The latest column by Michael Gerson in the Washington Post is a fascinating read. He starts out with a well reasoned account of why the stolen climate emails from East Anglia cannot be taken to undermine the global edifice of climate science:
But the hacked climate e-mails reveal a scandal, not a hoax. Even if every question raised in these e-mails were conceded, the cumulative case for global climate disruption would be strong. The evidence is found not only in East Anglian computers but also in changing crop zones, declining species, melting ice sheets and glaciers, thinning sea ice and rising sea levels. No other scientific theory explains these changes as well as global warming related to the rise in greenhouse gas emissions since the Industrial Revolution. Over millennia, the climate shifts in natural cycles. But we seem to be increasing the pace of change so rapidly that plants, animals and humans may not be able to adequately adjust.
Bravo! This is better than I could have put it. And yet unfortunately, Gerson then somehow goes on blame the scientists quoted in the emails for undermining the whole scientific enterprise:
This professional objectivity is precisely what the hacked e-mails call into question. Some of these scientists are merely activists, deeply invested in a predetermined outcome. They assume that political change is the goal; the scientific enterprise is the means — like a political ad or a campaign speech. But without trust in disinterested, scientific judgments on climate, most non-scientists will resist costly, speculative, legislative actions. When the experts become advocates, no one believes the experts or listens to the advocates.
It is an irony of the first order. Having accused others of a “war on science,” it is climate scientists who are assaulting the authority of science more effectively than anyone else.

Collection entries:
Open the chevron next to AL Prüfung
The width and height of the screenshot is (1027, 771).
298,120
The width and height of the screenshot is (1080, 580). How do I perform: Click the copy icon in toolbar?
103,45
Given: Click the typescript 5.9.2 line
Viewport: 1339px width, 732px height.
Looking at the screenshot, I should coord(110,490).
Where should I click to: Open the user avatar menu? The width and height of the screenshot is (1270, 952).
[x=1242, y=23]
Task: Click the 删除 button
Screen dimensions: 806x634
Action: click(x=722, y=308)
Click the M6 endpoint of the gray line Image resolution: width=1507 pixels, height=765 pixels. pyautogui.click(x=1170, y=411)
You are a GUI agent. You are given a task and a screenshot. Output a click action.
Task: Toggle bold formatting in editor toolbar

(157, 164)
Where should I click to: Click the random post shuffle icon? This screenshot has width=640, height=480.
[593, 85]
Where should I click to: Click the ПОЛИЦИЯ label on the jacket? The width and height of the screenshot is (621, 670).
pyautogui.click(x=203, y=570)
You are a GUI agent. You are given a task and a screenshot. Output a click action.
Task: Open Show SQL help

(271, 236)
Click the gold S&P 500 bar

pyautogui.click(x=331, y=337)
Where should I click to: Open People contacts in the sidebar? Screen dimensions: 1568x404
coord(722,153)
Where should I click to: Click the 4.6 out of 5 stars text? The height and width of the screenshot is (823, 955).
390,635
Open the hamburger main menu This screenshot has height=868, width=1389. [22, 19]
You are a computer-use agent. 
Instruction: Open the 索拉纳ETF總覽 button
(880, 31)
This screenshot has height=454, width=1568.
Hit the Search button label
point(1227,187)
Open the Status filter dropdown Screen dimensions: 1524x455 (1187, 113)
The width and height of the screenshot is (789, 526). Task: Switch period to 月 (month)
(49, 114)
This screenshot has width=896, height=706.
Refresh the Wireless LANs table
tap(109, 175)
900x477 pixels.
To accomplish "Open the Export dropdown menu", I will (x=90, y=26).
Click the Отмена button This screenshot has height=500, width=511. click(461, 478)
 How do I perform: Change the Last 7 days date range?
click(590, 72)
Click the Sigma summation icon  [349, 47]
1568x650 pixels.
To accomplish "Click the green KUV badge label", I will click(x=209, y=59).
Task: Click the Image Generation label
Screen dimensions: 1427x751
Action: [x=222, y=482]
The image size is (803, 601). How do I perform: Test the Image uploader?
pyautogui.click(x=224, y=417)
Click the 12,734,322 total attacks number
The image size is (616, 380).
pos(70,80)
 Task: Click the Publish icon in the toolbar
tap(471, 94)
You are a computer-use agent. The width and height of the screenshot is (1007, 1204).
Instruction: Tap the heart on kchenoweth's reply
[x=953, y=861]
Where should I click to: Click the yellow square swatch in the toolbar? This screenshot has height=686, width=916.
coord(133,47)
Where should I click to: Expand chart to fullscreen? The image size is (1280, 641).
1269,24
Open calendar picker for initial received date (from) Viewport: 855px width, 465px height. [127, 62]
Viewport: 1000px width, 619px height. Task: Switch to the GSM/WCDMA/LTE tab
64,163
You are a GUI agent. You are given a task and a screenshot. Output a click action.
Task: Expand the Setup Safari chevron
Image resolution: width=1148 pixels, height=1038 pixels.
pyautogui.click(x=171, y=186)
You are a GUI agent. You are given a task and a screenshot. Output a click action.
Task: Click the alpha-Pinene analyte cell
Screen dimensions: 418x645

### [ACTIVITY LIST]
1: In the text about the hacked climate emails, which newspaper ran Michael Gerson's column?
2: Continue the text about Michael Gerson's column on the hacked climate emails from its last sentence.

### [RESPONSES FOR EACH TASK]
1: The Washington Post.

2:
I’m not saying that every scientist whose emails have been quoted in “ClimateGate” behaved in a perfectly appropriate manner. However, although he whirls around the phrase “war on science,” Gerson clearly doesn’t know what it means.
What it means, among other things, is that the very scientists now in question were at that moment, when they were writing those emails, subject to politically motivated data requests, harassment, and attempts to seed the scientific literature with questionable papers, all activities tied to fossil fuel interests and their supporting think tanks and politicians. All of this is documented amply in The Republican War on Science.
So for Gerson to describe the scientists as arrogant, “a community coddled by global elites, extensively funded by governments, celebrated by Hollywood and honored with international prizes”–this is ludicrous. These are people who are regularly slandered, pulled before Congress, and indeed, subject to email hacking. They have been under intense and politically motivated fire for years. And, yes, they developed a bit of a siege/herd mentality as a result. Who wouldn’t?
The East Anglia emails cannot be read in any other context but this one.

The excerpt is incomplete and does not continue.